Chrysoula Vlachou, Instituto de Telecomunicações
Quantum weak coin flipping with arbitrary levels of security: A geometric and an algebraic analytical solution

Weak coin flipping (WCF) is a fundamental cryptographic primitive for two-party secure computation, where two distrustful parties need to remotely establish a shared random bit whilst having opposite preferred outcomes. It is the strongest known primitive with arbitrarily close to perfect security in the quantum case, while classically its security is completely compromised (unless one makes further assumptions, such as computational hardness).

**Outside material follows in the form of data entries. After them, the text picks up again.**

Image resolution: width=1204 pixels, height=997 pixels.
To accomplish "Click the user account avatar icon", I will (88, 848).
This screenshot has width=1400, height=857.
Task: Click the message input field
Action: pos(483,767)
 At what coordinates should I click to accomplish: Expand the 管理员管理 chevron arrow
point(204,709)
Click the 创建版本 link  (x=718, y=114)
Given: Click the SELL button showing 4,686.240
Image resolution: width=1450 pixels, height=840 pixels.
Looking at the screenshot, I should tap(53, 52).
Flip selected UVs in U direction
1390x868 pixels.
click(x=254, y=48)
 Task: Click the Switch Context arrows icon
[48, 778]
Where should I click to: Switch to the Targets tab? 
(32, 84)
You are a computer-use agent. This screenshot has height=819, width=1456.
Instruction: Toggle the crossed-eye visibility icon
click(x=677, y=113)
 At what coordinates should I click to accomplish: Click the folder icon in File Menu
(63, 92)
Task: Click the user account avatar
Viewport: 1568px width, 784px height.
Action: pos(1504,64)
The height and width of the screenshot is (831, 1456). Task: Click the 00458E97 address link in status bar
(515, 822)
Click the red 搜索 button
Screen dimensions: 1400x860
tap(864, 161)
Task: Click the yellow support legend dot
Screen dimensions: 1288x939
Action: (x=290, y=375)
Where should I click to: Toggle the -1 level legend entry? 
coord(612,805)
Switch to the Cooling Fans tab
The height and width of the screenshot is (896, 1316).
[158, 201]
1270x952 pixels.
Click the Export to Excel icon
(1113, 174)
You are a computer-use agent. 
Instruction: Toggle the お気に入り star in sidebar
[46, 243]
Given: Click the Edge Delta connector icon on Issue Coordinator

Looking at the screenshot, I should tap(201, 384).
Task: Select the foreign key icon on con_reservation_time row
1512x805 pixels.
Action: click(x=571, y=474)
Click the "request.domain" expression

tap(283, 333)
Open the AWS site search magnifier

The existence of almost perfectly secure quantum WCF protocols was established in the seminal work of C. Mochon in 2007, however, his proof was partially non-constructive, thus, setting back the proposal of explicit protocols. More recently, Arora, Roland and Weis designed an algorithm that numerically constructs unitary matrices corresponding to WCF protocols with arbitrarily small bias [STOC’19, p.205-216].

In this talk, we present new techniques which yield a fully analytical construction of WCF protocols with different levels of security including nearly perfect security, thus achieving a solution that has been missing for more than a decade. In particular, we study the quantum WCF problem from both an algebraic and a geometric perspective and propose two different solutions, respectively. Furthermore, our new techniques lead to a simplified proof of existence of WCF protocols by circumventing the non-constructive part of Mochon’s proof.